For our use case, a retail company wants to control how they show credit card numbers to users based on their privilege. They also don’t want to duplicate the data for this purpose. They have the following requirements:

  • Users from Customer Service should be able to view the first six digits and the last four digits of the credit card for customer verification
  • Users from Fraud Prevention should be able to view the raw credit card number only if it’s flagged as fraud
  • Users from Auditing should be able to view the raw credit card number
  • All other users should not be able to view the credit card number

Solution overview

The solution encompasses creating masking policies with varying masking rules and attaching one or more to the same role and table with an assigned priority to remove potential conflicts. These policies may pseudonymize results or selectively nullify results to comply with retailers’ security requirements. We refer to multiple masking policies being attached to a table as a multi-modal masking policy. A multi-modal masking policy consists of three parts:

  • A data masking policy that defines the data obfuscation rules
  • Roles with different access levels depending on the business case
  • The ability to attach multiple masking policies on a user or role and table combination with priority for conflict resolution

The following diagram illustrates how DDM support (preview) in Amazon Redshift policies works with roles and users for our retail use case.

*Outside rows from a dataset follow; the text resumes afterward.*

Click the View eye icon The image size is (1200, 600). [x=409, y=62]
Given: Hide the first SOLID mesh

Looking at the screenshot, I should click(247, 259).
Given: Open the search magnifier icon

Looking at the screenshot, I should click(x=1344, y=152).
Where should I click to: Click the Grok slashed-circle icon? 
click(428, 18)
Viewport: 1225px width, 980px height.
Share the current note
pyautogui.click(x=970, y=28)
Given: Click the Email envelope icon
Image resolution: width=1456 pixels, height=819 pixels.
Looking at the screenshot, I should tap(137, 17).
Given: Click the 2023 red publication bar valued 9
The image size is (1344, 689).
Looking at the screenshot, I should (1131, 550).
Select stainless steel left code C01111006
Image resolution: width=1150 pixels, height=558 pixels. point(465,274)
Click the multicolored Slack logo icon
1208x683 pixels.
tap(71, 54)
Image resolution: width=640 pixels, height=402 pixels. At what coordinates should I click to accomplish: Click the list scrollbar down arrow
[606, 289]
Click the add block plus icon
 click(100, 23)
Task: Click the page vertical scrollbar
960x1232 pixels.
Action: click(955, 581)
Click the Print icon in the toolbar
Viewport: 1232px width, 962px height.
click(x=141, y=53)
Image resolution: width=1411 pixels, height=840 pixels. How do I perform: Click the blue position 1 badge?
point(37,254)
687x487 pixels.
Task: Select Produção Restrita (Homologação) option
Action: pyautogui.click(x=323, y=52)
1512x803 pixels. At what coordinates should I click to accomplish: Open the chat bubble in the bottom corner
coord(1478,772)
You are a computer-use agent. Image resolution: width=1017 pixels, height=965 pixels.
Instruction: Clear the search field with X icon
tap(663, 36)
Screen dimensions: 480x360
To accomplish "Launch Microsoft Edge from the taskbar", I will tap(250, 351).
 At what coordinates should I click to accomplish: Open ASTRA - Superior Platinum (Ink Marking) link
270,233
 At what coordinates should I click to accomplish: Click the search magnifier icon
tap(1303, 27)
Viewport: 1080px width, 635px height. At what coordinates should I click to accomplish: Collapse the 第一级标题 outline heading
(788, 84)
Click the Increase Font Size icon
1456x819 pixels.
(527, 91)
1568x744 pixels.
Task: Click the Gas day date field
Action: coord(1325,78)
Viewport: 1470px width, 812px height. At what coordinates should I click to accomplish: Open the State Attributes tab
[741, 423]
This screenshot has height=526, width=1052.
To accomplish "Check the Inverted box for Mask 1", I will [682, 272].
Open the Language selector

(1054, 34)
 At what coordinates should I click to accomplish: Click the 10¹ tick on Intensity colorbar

For a user with multiple roles, the masking policy with the highest attachment priority is used. For example, in the following example, Ken is part of the Public and FrdPrvnt role. Because the FrdPrvnt role has a higher attachment priority, card_number_conditional_mask will be applied.

Prerequisites

To implement this solution, you need to complete the following prerequisites:

  1. Have an AWS account.
  2. Have an Amazon Redshift cluster provisioned with DDM support (preview) or a serverless workgroup with DDM support (preview).
    1. Navigate to the provisioned or serverless Amazon Redshift console and choose Create preview cluster.
    2. In the create cluster wizard, choose the preview track.
  3. Have Superuser privilege, or the sys:secadmin role on the Amazon Redshift data warehouse created in step 2.

Preparing the data

To set up our use case, complete the following steps:

  1. On the Amazon Redshift console, choose Query editor v2 in Explorer.
    If you’re familiar with SQL Notebooks, you can download the Jupyter notebook for the demonstration, and import it to quickly get started.
  2. Create the table and populate contents.
  3. Create users.
    -- 1- Create the credit cards table
    CREATE TABLE credit_cards (
    customer_id INT,
    is_fraud BOOLEAN,
    credit_card TEXT
    );
    -- 2- Populate the table with sample values
    INSERT INTO credit_cards
    VALUES
    (100,'n', '453299ABCDEF4842'),
    (100,'y', '471600ABCDEF5888'),
    (102,'n', '524311ABCDEF2649'),
    (102,'y', '601172ABCDEF4675'),
    (102,'n', '601137ABCDEF9710'),
    (103,'n', '373611ABCDEF6352')
    ;
    --run GRANT to grant SELECT permission on the table
    GRANT SELECT ON credit_cards TO PUBLIC;
    --create four users
    CREATE USER Kate WITH PASSWORD '1234Test!';
    CREATE USER Ken  WITH PASSWORD '1234Test!';
    CREATE USER Bob  WITH PASSWORD '1234Test!';
    CREATE USER Jane WITH PASSWORD '1234Test!';

Implement the solution

To satisfy the security requirements, we need to make sure that each user sees the same data in different ways based on their granted privileges. To do that, we use user roles combined with masking policies as follows:

  1. Create user roles and grant different users to different roles:
    -- 1. Create User Roles
    CREATE ROLE cust_srvc_role;
    CREATE ROLE frdprvnt_role;
    CREATE ROLE auditor_role;
    -- note that public role exist by default.
    
    -- Grant Roles to Users
    GRANT ROLE cust_srvc_role to Kate;
    GRANT ROLE frdprvnt_role  to Ken;
    GRANT ROLE auditor_role   to Bob;
    -- note that regualr_user is attached to public role by default.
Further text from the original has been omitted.